Note main documents the current default training path. An experimental training stack based on the updated verl is currently kept on the newversion branch for users who want to try it separately. Training configs, behavior, and outcomes may differ noticeably across branches, so please switch branches first and follow the corresponding branch documentation.

The recommended training flow is: prepare datasets, build an offline grounding cache, convert data to GRPO parquet files, and then launch the quickstart script.

1. Download and prepare LongTVQA assets

bash scripts/download_and_prepare_longtvqa.sh

2. Build the offline grounding cache

python src/dataset/build_grounding_cache.py \
  --dataset tvqa_plus \
  --questions-path /path/to/train.json \
  --subs-path /path/to/all_episodes_subtitles_by_clips.json \
  --grounding-model "grok-4-fast-reasoning" \
  --grounding-base-url "https://api2.aigcbest.top/v1" \
  --output-dir /path/to/cache_dir \
  --threads 8

3. Convert the dataset to training parquet files

python src/dataset/convert_tvqa_json_to_grpo_parquet.py \
  --questions-path /path/to/LongTVQA_or_LongTVQA_plus_questions.jsonl_or_json \
  --grounding-cache-json /path/to/grounding_cache.json \
  --subtitles-dir /path/to/subtitles_dir \
  --output-dir ./data \
  --seed 42

4. Launch quickstart GRPO training

bash scripts/quickstart_qwen_2_5_3B_grpo.sh

The quickstart script expects ./data/train.parquet and ./data/val.parquet. Grounding and vision API credentials can be passed by CLI or read from environment variables in the training pipeline.

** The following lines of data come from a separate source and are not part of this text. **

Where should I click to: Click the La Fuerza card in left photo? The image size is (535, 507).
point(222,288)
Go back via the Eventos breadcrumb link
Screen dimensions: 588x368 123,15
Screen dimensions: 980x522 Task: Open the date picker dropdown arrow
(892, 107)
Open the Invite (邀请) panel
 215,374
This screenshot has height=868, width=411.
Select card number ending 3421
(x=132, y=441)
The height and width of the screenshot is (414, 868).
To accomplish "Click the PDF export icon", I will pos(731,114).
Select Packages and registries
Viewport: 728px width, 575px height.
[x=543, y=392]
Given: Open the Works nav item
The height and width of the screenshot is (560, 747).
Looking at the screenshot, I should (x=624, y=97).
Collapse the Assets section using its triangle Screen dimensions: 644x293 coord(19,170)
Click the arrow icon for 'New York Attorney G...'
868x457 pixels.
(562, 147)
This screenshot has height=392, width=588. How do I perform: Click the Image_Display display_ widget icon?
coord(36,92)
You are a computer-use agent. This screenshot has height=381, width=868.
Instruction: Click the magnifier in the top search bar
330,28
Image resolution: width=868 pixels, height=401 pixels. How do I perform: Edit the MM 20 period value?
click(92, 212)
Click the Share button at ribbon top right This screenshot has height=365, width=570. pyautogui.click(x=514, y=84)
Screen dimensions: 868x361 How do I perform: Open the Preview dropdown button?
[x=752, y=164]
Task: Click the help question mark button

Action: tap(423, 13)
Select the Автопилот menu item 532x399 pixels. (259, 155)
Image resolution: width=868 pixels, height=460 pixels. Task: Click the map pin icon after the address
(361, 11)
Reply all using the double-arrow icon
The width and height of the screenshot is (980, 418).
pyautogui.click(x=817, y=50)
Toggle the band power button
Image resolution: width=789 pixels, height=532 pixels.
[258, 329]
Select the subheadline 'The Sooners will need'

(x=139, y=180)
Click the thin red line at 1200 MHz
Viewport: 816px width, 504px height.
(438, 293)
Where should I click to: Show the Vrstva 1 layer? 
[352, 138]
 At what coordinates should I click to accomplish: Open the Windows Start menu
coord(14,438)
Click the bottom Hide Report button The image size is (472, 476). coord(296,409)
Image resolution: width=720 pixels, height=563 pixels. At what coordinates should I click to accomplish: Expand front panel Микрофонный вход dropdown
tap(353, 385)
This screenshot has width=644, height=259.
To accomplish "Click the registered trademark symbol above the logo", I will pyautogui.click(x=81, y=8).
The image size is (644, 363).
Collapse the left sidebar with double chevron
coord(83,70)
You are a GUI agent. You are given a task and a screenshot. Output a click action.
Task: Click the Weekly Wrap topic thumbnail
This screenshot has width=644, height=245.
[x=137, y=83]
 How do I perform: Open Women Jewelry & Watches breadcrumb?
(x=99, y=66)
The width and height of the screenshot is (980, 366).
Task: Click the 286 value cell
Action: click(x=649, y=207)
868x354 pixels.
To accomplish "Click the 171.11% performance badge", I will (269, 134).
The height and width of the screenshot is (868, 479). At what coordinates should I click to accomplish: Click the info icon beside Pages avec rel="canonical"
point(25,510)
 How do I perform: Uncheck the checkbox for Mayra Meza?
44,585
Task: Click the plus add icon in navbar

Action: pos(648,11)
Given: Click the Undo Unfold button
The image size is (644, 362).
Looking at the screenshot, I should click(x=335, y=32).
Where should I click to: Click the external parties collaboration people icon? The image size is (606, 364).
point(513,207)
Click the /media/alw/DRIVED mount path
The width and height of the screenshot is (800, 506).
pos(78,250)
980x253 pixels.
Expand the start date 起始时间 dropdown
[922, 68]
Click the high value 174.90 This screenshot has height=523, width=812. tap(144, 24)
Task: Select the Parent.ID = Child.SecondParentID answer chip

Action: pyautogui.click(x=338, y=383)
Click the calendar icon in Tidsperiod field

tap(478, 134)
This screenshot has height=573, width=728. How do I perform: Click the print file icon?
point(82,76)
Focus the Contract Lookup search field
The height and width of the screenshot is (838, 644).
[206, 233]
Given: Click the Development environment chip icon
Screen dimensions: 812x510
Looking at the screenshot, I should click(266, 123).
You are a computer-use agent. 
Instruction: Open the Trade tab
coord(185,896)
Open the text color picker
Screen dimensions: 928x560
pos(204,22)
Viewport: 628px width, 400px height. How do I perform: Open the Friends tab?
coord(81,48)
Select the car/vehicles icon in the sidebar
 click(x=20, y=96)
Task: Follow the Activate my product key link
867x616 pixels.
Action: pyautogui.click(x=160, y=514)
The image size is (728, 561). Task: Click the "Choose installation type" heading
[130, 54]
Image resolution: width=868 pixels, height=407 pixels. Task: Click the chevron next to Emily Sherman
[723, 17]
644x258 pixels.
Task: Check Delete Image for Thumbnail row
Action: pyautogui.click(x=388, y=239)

For more detailed training instructions, see Quickstart, Offline Grounding Cache, Convert to Parquet, and GRPO Config Details.


πŸ“Š Evaluation

LongVideoAgent provides evaluation scripts for both LongTVQA and LongTVQA+. The difference between the local and API versions lies in how the Master Agent performs reasoning: the local version runs the Master Agent with a local LLM, while the API version calls an API-hosted model for the Master Agent.

Local evaluation

python src/evaluation/lvagent/evaluate_local_unified.py \
  --dataset tvqa_plus \
  --llm-path "/path/to/your/local_llm" \
  --max_turn 5 \
  --gpu_memory_utilization 0.4

API evaluation

python src/evaluation/lvagent/evaluate_api_unified.py \
  --dataset tvqa_plus \
  --checkpoint_step api \
  --max_turn 5 \
  --threads 30

To prepare evaluation-ready dataset files, you can also run:

bash scripts/download_and_prepare_longtvqa.sh

If API keys are not passed explicitly, the evaluation scripts read them from environment variables such as qdd_api and aliyun_api.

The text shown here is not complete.